In 1961 Cuba initiated an education program that in one year brought the illiteracy rate down from about 25% to about 2 percent. Many literate Cubans worked to achieve this amazing feat. Literacy should have helped the Cuban citizens to educate themselves. However, the restriction of information undermined much of this advantage.

In 1962 Cuba initiated a ration card, which they call a supplies booklet or Libreta. This system has been in effect for more than 50 years. Raul Castro would now like to eliminate this subsidy, but probably cannot because a majority of the population is older and probably could not survive.  A Miami Herald story describes the history and what the rations are today. This ration card system is certainly costly, but is it really worse than the food stamp and welfare system that the US has. I don't think so.

Everyone in Cuba has a place to live, although it might be pretty privative. The US has an epidemic of homeless people. It would actually cost the US government less if each of these people had a government subsidized residence.

Cuba has free medical care for everyone. Of course the Cuban doctors do not get paid excessive salaries. In spite of that, Cuba has some of the best doctors in the world.

In the early 1960s Che Guevara arranged a trade agreement between Cuba and Russia. This trade kept the Cuban economy  solvent for some 30 years until the fall of the Berlin wall in the late 1980s when Russia cut its subsidy to Cuba. Cuba entered what they call the Special Period which required a major modification of its economy. In 1992 the Cuban government relaxed restriction of property rights and allowed people to start businesses.

The special Period resulted in the average Cuban loosing about 10 pounds and the incidence of some diseases like diabetes and heart disease were dramatically reduced. However, the death rate of older people increased. Also many people left Cuba to move to the US.

The demographics of Cuba is still poor. They have a birth rate of 1.1 child per family, about half of what is necessary to maintain their population. Further many young people are still leaving Cuba for better opportunities elsewhere. The lack of young people may cause Cuba serious problems in supporting the older population. The result will likely be more reforms to make Cuba an immigration destination.

The United States has encouraged the exodus of young people by the Cuban Adjustment Act. This act essentially allows any Cuban to get a green card if he touches US soil. Further the trade embargo with Cuba has made life in Cuba much less affluent than that of the US. The incentive is for the Cuban youth to leave Cuba and come the the US. They can then bring goods and money back to their parents in Cuba where the older people apparently prefer to live.

Three Popes John Paul 1998, Benedict 2012 and Francis 2015 have visited Cuba which has resulted in a freedom of religion. However, a large part of the Cuban population is influenced by African religions such as Santeria.
Cuba seems to have solid moral underpinnings.

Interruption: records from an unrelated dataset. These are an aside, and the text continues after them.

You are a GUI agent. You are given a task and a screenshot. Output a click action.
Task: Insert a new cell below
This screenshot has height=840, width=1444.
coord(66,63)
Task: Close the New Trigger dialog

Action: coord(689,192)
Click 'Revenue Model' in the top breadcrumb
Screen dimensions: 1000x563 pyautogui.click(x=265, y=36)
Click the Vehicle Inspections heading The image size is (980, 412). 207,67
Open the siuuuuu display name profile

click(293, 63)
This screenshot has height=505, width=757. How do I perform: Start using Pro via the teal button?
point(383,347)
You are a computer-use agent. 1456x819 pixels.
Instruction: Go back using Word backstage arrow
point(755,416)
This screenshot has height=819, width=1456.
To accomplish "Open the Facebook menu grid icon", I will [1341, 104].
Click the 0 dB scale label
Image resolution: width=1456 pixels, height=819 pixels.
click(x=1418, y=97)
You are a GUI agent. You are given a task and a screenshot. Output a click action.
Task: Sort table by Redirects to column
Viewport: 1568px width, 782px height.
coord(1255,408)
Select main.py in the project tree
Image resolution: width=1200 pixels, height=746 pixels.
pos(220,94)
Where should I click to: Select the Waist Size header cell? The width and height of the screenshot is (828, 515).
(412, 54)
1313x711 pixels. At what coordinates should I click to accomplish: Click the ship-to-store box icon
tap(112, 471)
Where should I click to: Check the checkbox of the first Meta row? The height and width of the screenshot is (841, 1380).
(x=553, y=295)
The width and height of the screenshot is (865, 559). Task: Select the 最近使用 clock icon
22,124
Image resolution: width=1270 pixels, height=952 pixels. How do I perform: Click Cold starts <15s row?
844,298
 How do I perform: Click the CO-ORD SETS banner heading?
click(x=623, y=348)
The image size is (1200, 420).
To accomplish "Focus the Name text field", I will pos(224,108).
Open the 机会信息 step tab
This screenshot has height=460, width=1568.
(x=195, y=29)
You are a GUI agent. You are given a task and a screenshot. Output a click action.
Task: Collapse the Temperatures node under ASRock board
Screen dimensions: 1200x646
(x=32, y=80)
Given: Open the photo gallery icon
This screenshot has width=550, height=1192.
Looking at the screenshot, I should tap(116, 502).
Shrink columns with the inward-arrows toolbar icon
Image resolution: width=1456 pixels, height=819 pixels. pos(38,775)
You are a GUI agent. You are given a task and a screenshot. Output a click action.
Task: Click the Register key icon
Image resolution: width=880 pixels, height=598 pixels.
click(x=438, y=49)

Lastly, Cuba has strict control of accumulated wealth. world peace will in my opinion ultimately require some limitation on wealth as i describe in my post  Limiting Wealth Accumulation

Cuba is apparently adapting to the changes it is experiencing. Even though the standard of living is relatively low, the quality of life is reasonable.

I personally think that the United States might benefit from the Cuban experience. The US is, in my opinion, mismanaging much of the public economy. I don't know if the US will ever change in the way Cuba has done, but I now know that it is possible.